◆ **ABOUT THIS TASK**
Return each line below holding the string "computer".
### SOURCE RECORDS ###
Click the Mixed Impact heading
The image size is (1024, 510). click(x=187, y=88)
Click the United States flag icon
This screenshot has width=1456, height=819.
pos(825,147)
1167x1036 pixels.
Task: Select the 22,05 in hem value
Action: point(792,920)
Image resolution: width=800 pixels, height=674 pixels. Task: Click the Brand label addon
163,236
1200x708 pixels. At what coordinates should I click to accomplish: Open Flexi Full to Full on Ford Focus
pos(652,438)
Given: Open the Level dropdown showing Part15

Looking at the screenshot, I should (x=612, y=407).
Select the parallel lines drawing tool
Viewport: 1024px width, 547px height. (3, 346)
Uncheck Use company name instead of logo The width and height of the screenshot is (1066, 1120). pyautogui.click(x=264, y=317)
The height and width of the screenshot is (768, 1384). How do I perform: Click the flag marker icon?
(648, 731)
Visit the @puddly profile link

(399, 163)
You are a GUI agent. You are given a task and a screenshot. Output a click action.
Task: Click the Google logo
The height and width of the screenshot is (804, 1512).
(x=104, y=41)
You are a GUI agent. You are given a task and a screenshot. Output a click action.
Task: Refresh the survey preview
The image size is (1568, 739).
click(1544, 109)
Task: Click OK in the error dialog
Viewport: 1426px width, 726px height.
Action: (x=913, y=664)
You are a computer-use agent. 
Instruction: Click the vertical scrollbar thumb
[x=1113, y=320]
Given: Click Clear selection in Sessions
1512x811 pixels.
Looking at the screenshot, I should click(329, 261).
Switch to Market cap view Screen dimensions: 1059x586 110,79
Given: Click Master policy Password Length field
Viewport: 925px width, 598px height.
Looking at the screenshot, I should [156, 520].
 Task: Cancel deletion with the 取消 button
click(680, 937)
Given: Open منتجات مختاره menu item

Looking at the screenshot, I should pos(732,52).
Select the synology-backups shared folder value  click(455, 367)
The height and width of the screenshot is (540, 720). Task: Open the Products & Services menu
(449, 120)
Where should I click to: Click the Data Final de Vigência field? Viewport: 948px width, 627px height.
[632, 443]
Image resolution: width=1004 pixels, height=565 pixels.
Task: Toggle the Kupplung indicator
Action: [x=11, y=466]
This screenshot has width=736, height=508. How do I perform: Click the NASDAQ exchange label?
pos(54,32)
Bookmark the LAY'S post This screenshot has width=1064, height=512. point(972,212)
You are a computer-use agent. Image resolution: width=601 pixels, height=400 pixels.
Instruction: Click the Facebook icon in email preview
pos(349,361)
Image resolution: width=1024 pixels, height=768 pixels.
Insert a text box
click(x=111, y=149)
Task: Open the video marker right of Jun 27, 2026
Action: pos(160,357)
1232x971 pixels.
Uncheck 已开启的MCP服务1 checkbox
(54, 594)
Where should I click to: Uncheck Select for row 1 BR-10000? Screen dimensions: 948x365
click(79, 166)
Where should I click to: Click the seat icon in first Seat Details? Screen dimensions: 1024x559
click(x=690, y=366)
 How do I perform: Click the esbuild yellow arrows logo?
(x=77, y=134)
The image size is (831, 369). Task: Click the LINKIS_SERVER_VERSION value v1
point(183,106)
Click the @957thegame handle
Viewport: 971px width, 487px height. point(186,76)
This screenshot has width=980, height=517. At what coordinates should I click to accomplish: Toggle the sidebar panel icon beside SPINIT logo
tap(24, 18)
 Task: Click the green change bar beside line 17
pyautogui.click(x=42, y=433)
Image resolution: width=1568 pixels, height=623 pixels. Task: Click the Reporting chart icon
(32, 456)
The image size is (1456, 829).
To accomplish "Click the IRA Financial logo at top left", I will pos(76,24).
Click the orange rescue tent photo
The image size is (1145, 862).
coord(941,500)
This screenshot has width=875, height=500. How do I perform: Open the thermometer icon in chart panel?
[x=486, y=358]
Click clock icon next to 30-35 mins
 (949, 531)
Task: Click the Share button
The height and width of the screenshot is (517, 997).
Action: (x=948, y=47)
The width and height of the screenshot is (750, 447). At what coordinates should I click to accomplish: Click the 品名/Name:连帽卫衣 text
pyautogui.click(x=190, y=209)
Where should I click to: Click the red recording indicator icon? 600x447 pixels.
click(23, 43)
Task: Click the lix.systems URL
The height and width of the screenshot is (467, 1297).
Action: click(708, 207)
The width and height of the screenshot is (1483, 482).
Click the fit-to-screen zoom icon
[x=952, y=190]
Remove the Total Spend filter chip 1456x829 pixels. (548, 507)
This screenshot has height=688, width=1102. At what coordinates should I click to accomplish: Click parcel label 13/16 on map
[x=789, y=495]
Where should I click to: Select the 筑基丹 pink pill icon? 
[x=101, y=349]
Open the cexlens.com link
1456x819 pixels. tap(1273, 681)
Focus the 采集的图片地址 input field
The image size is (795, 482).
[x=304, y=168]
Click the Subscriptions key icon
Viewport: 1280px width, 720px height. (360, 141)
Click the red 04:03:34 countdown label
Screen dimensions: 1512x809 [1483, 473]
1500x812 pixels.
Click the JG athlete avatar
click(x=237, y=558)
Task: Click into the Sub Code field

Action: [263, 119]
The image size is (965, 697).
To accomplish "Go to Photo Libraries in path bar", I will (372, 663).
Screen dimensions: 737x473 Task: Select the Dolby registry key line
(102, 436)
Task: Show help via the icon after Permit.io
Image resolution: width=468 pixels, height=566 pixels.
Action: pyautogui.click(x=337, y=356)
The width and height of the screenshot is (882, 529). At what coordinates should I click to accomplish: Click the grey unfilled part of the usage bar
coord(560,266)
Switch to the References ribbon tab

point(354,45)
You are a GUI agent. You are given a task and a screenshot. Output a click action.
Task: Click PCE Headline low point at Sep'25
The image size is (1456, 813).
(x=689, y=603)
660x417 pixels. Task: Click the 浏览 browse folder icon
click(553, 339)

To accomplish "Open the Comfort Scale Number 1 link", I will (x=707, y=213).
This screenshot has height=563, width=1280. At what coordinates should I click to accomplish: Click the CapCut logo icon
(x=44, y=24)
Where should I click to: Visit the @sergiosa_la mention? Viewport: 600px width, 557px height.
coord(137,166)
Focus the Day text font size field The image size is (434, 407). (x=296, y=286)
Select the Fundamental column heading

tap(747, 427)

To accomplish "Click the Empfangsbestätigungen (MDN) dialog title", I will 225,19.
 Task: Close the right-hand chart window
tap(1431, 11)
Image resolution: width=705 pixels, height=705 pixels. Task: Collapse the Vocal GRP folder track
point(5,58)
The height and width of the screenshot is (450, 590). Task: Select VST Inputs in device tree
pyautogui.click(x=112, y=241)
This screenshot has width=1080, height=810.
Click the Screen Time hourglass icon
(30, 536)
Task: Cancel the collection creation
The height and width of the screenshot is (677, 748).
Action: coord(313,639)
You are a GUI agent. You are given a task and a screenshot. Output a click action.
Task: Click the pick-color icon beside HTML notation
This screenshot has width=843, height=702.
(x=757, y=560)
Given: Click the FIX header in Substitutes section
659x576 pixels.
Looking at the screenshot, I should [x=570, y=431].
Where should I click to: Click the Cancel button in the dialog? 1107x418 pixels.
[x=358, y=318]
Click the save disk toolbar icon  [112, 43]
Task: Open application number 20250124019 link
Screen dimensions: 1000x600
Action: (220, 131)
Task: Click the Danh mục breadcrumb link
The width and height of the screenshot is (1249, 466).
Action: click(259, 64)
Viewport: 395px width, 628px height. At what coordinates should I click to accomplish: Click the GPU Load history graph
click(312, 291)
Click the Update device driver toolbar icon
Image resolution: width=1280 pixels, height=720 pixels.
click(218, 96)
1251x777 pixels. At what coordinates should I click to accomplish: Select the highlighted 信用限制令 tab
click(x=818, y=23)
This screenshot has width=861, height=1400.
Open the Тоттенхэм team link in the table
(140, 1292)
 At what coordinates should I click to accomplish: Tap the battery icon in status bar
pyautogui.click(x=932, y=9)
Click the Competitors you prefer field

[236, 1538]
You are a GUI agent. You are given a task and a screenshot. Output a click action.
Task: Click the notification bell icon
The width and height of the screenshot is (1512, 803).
###
◆ **OUTPUT OF THE TASK**
You are a computer-use agent. 
You are a computer-use agent. Image resolution: width=601 pixels, height=400 pixels.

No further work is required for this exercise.